* begin TASK MATERIAL *
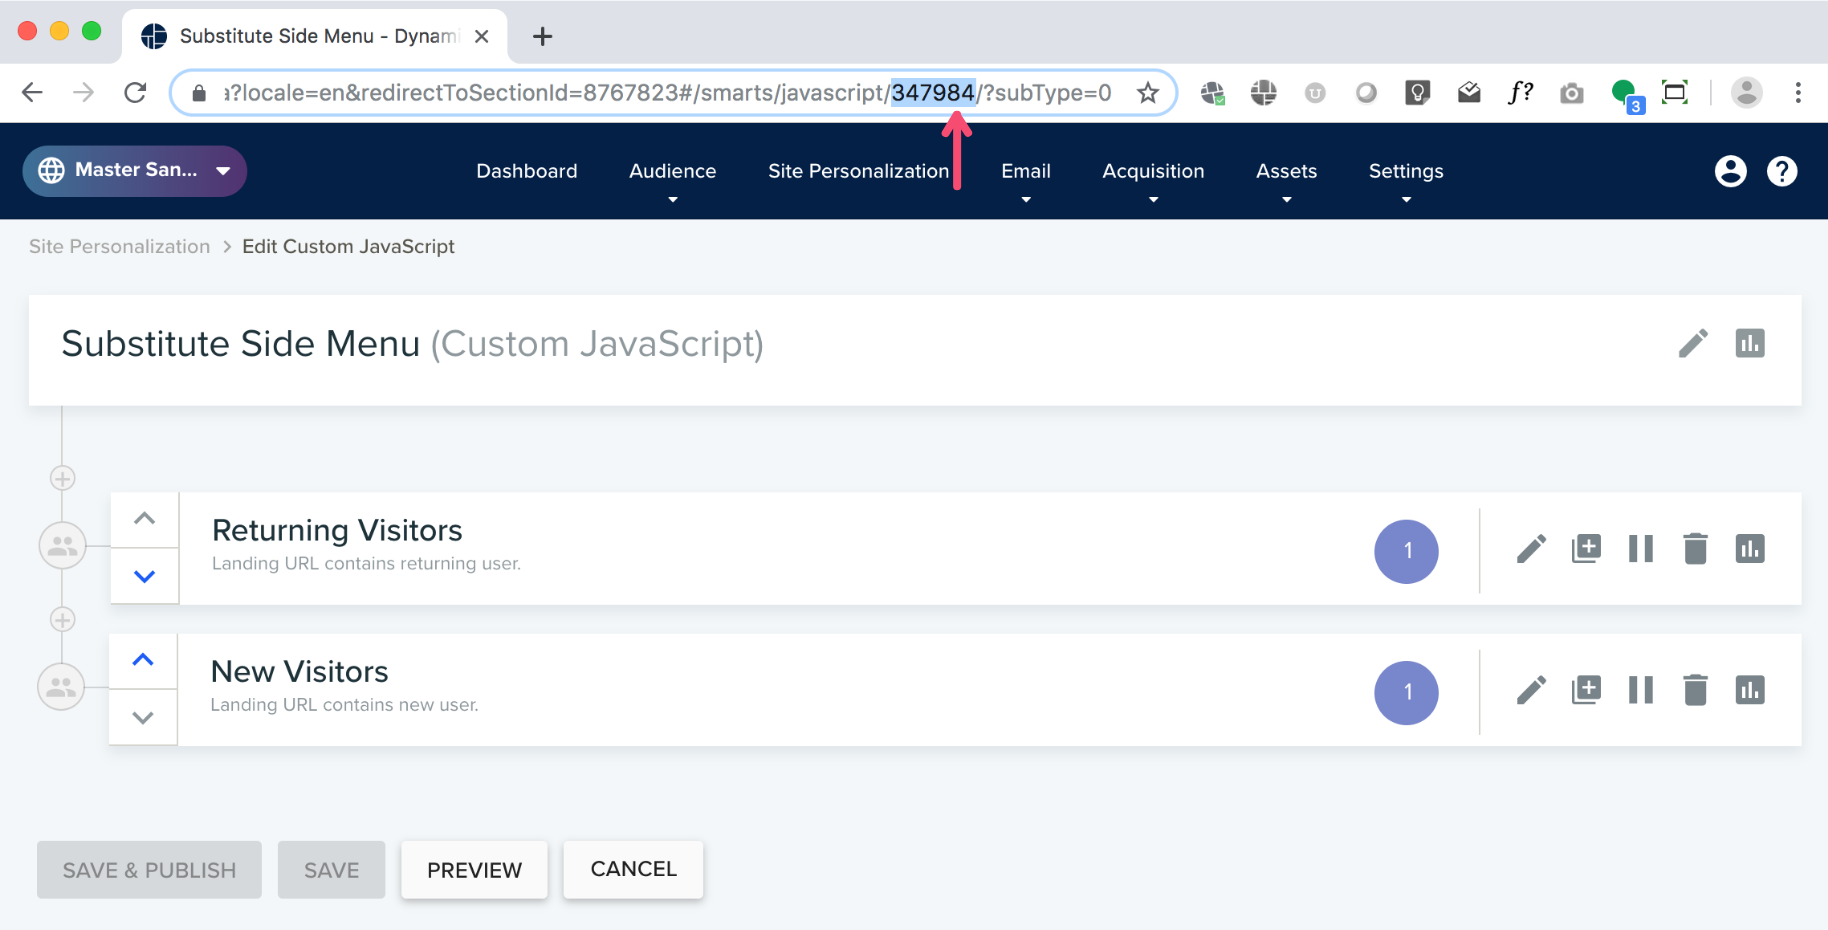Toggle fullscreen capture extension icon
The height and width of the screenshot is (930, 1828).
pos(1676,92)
* end TASK MATERIAL *
* begin TASK MATERIAL *
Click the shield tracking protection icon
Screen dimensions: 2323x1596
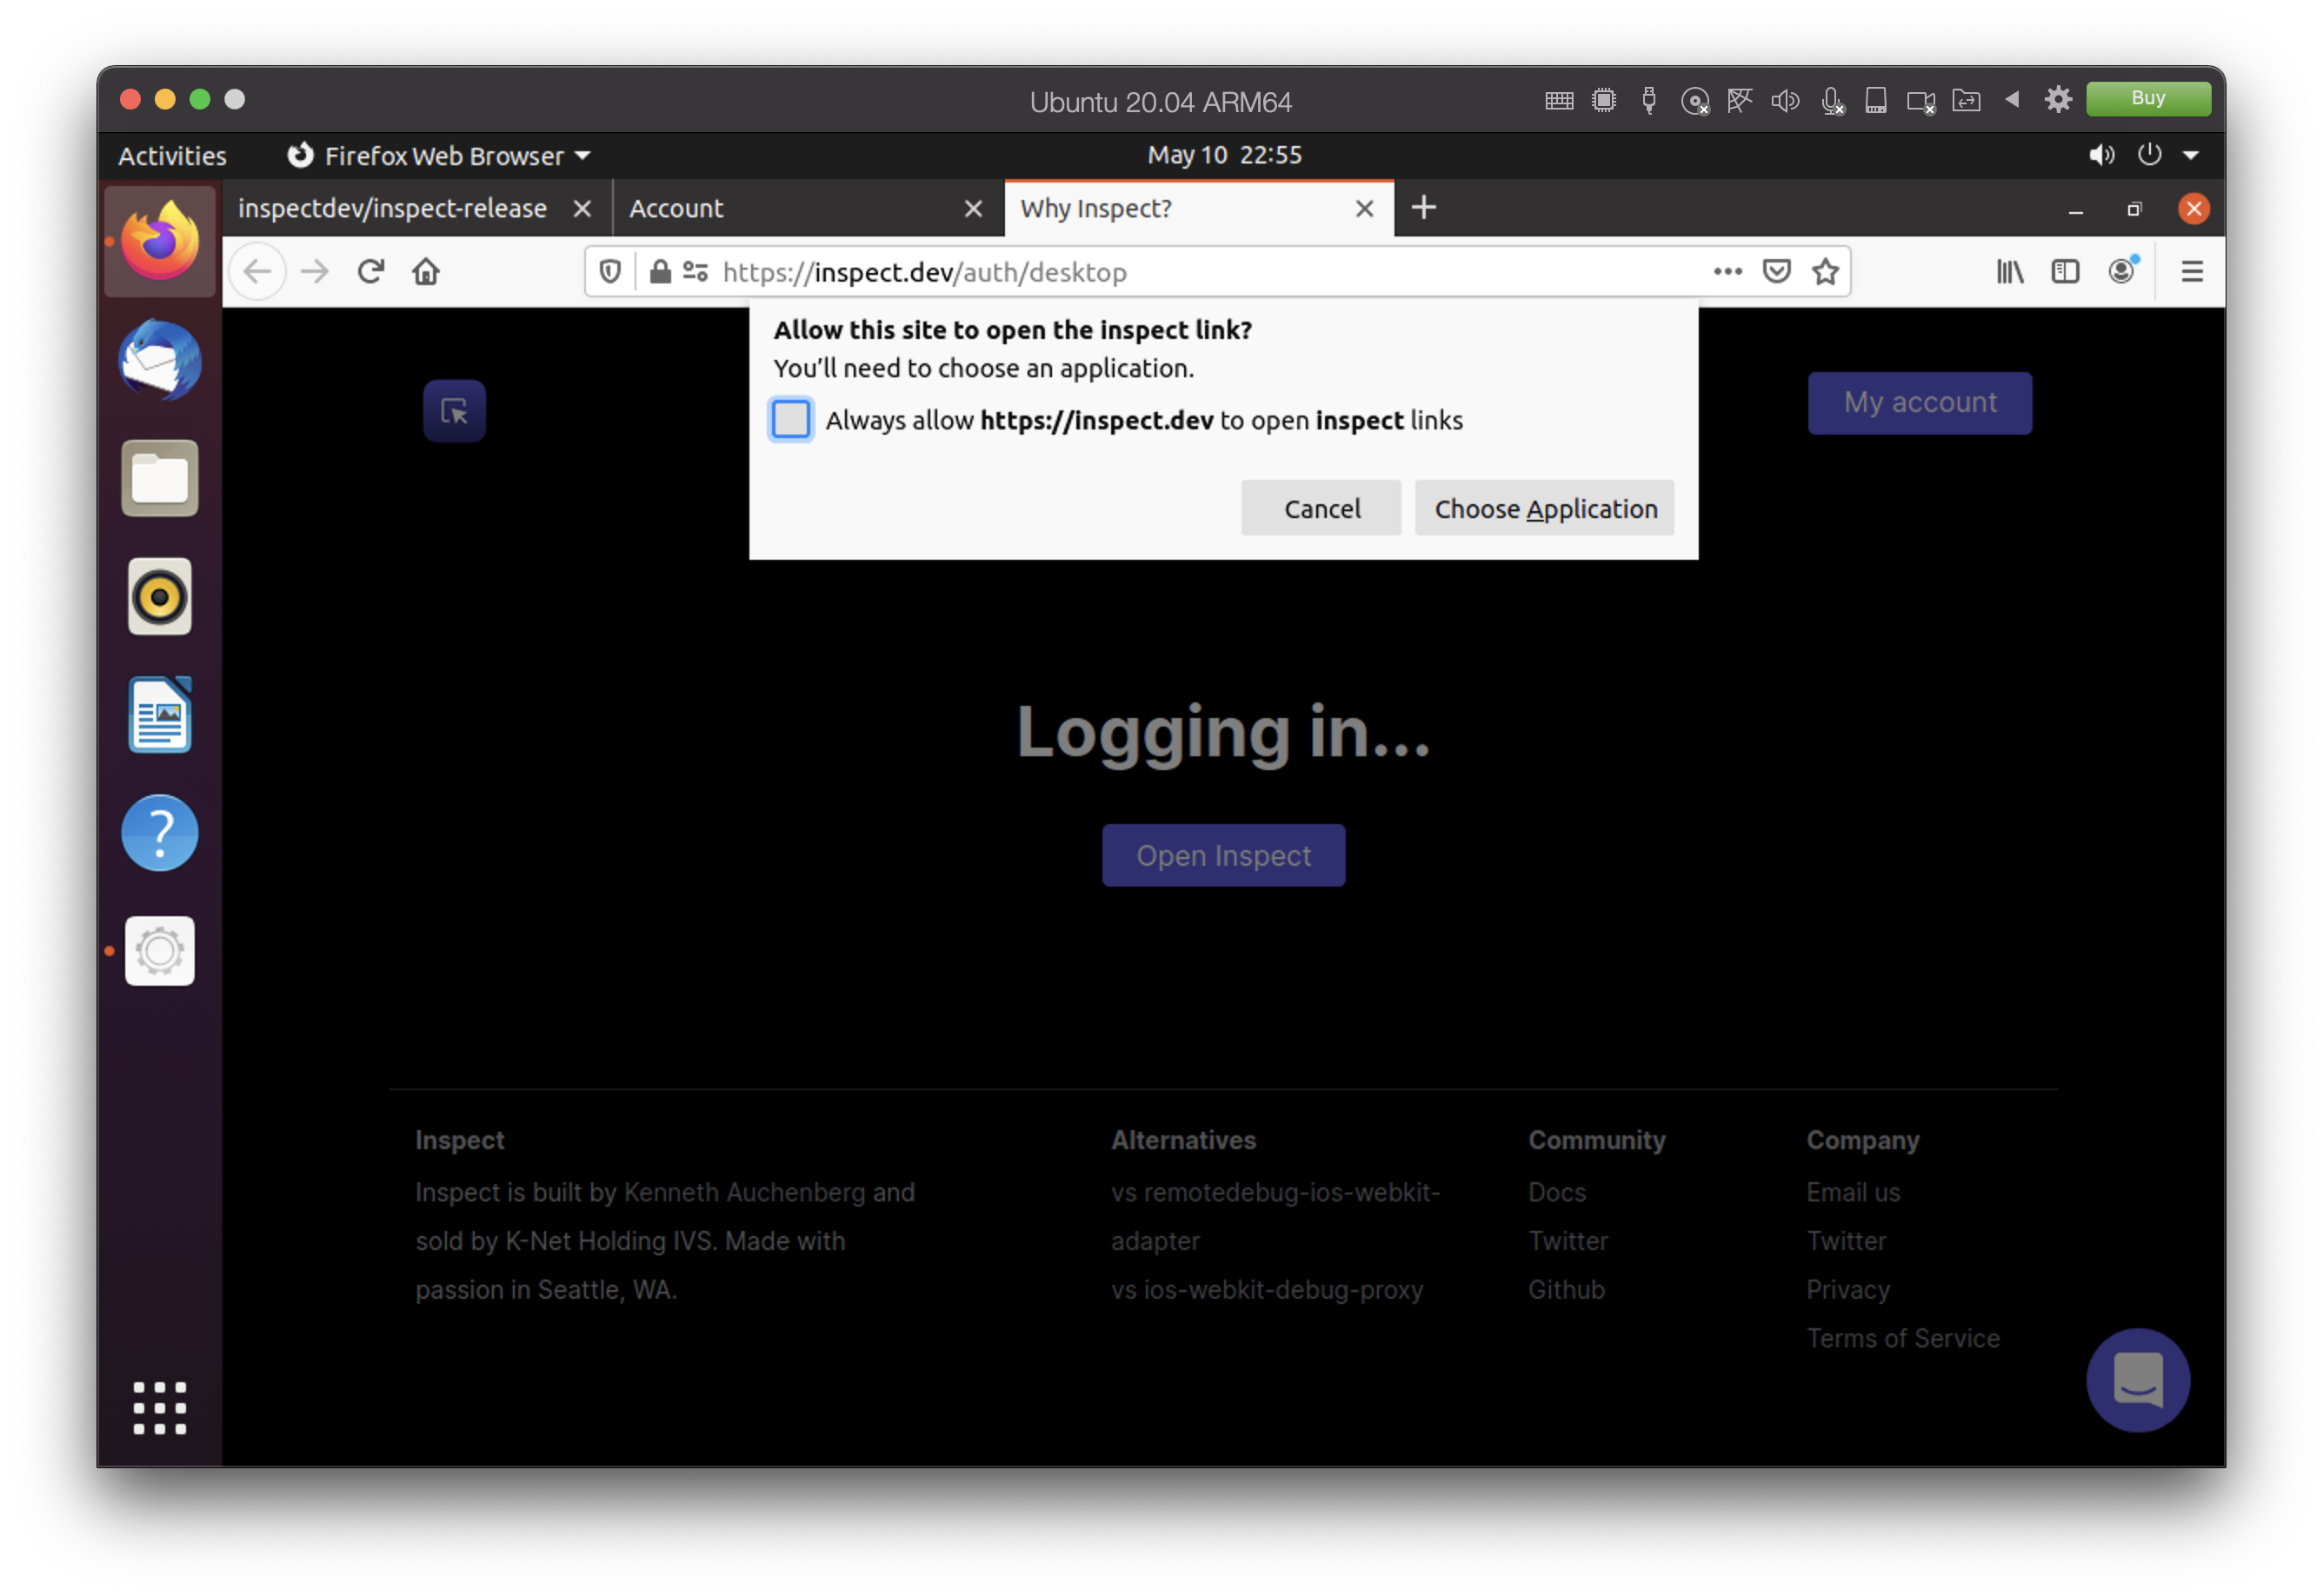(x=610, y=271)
* end TASK MATERIAL *
* begin TASK MATERIAL *
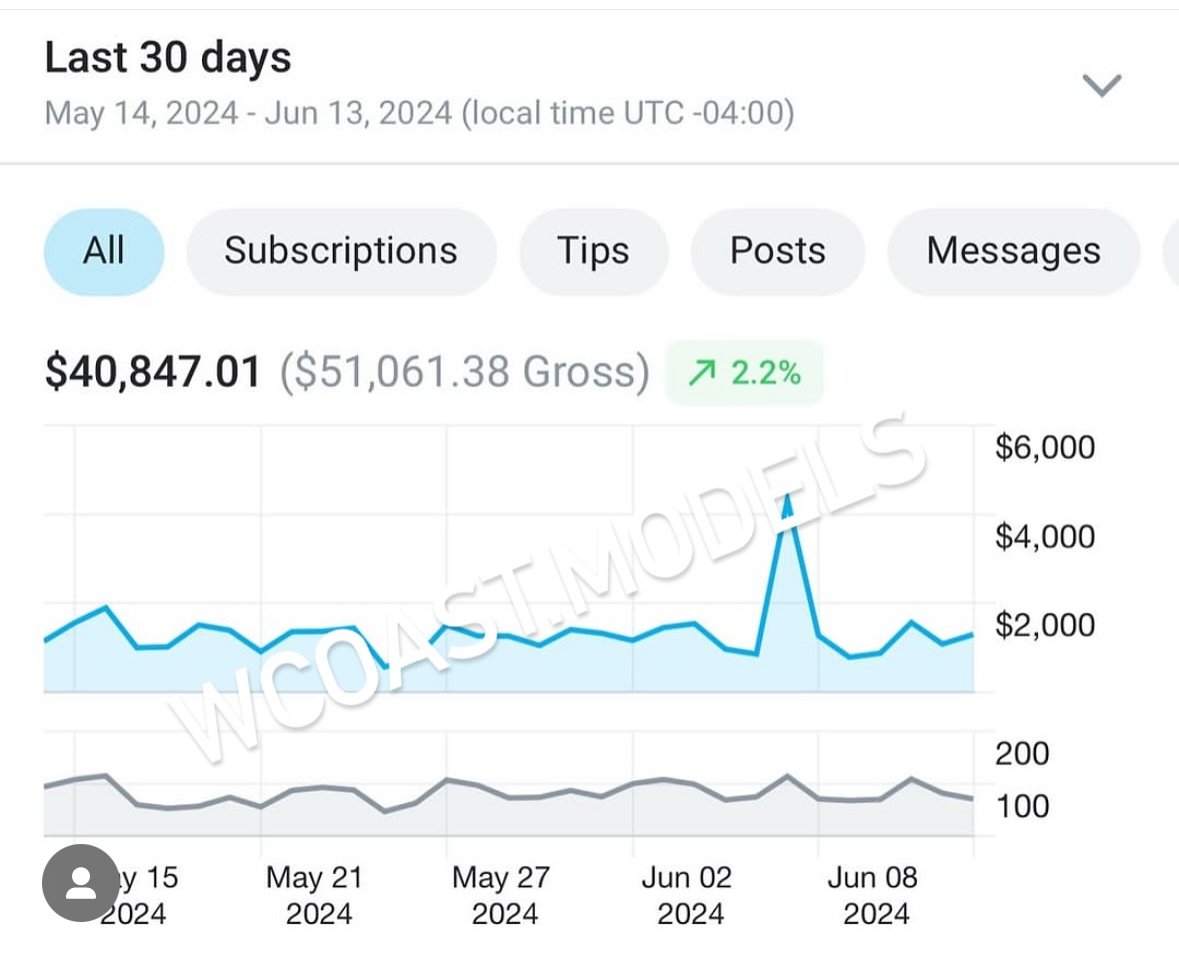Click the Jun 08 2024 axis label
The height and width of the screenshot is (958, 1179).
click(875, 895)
* end TASK MATERIAL *
## OBJECTIVE
Set down, word for word, the rows beginning with the line that contains "Toggle fullscreen capture extension icon" and ending after the line that contains "pos(1676,92)", including both of those lines. Leave the pictures out of your answer.

## ANSWER FOR THE TASK
Toggle fullscreen capture extension icon
The height and width of the screenshot is (930, 1828).
pos(1676,92)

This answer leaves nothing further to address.